After several years, he and his family moved from New York City to Suraqueta, Bolivia, where, he said, “the Andes meet the Amazon. It is a gorgeous place. We’d been working there before in aid and human rights work and dreamed of going back.”

They live in a round adobe house constructed with bricks from their own land, which had been deforested. And they have planted hundreds of trees, many of them for fruit that they eat. They have a large garden and, he said, attempt “to live sustainably, in deep community and in balance with nature.”

Suraqueta, their village, is what is called a “transition town,” one of many in countries around the world that are trying to link the community with nature and with the goal of building family life and friendships by living slower lives in ways that can rely on their own resources. Often these towns have a city square for gathering, and they emphasize recycling and cutting down on use of carbon gases that are causing a change in the climate.

“We believe that you don’t need crazy economic growth in order to have well-being,” he said. “You need to live close to nature and create family and community around that. . . . We believe creation care is itself self-care, and you do it with confidence.”

Erik Carter

Church should be a place that welcomes everyone, regardless of their disabilities, to worship God on Sundays and to use their gifts to enhance God’s kingdom in this world, Erik Carter said at the January Series 2019.

Currently, only a small portion of churches have fully opened themselves to people with disabilities in North American society, where an estimated one in four people have some form of disability, said Carter, the Cornelius Vanderbilt Professor of Special Education and a researcher within the Vanderbilt Kennedy Center in Nashville, Tenn.

“The gap is large between meeting these needs and what is available,” he said. “Christianity should be marked by care for one another ... In our churches we need people who know you and love you because this is the key to our flourishing. We need to take friendship to a new level.”

Carter helps lead the Collaborative on Faith and Disability and the Putting Faith to Work project, and he collaborates on the annual Summer Institute on Theology and Disability. He has coauthored more than 200 articles/chapters and six books, one of which is Including People with Disabilities in Faith Communities: A Guide for Service Providers, Families, and Congregations.

Churches must be intentional about including everyone in the life of the congregation, and this especially means finding ways — often simply linking people together as friends — to support those who have disabilities. Some of those with disabilities face major challenges, while others live with struggles that aren’t so large.

Whatever the case, said Carter, God has endowed everyone with gifts that can be used in being part of a faith community. And by acknowledging and encouraging use of these gifts, a person with a disability will feel needed. “We need to design programs to move people from being an afterthought to a forethought,” said Carter.

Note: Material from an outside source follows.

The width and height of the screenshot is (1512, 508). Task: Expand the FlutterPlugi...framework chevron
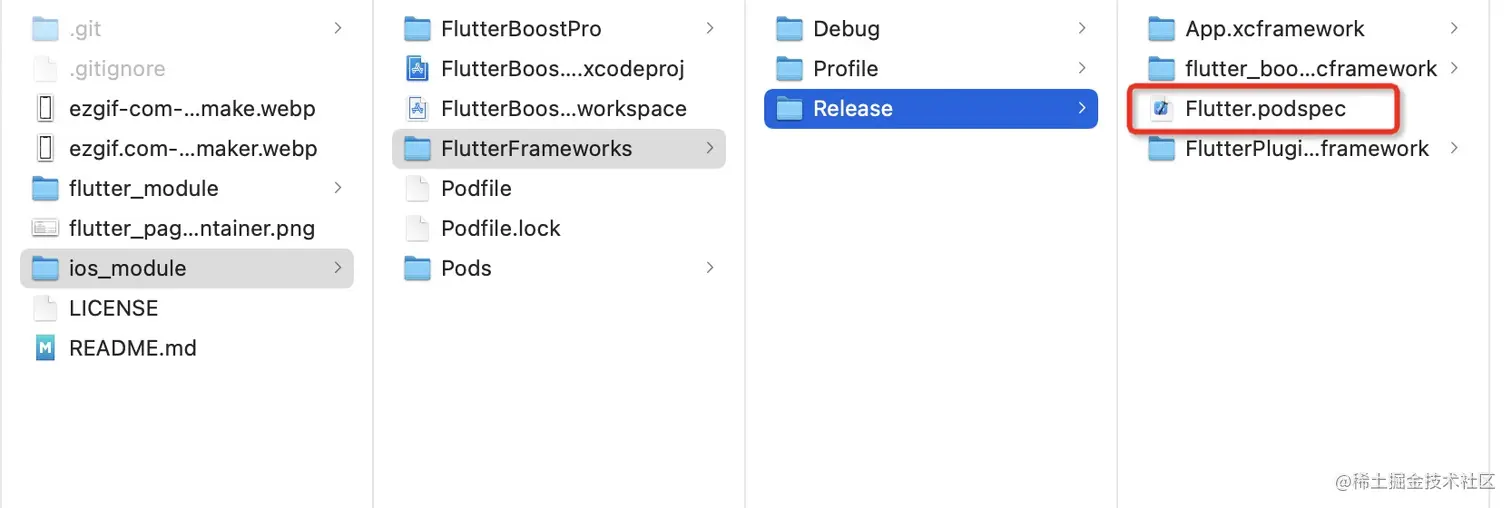1454,148
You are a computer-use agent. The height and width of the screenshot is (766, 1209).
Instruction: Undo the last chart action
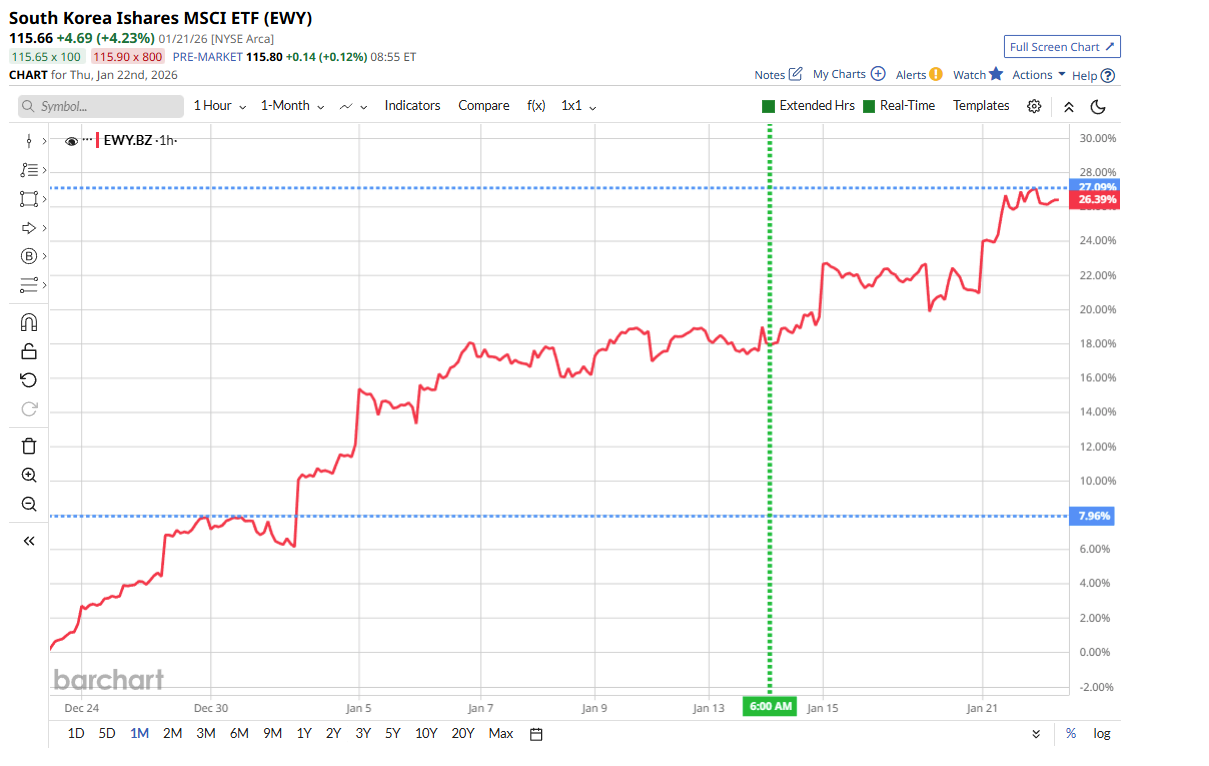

Larger society tends to view people in “instrumental and transactional ways,” which means society judges others by what they can do to boost the economy or someone’s else’s vision for what it means to be successful. Often, only those without limitations are prized.

“This is upside down in the kingdom,” said Carter. “In God’s kingdom, a kingdom of love, we must do ministry, not apart from but among and within. I’m speaking of people who have the same deep needs to be included, to be welcomed, supported, and loved, that we all have.”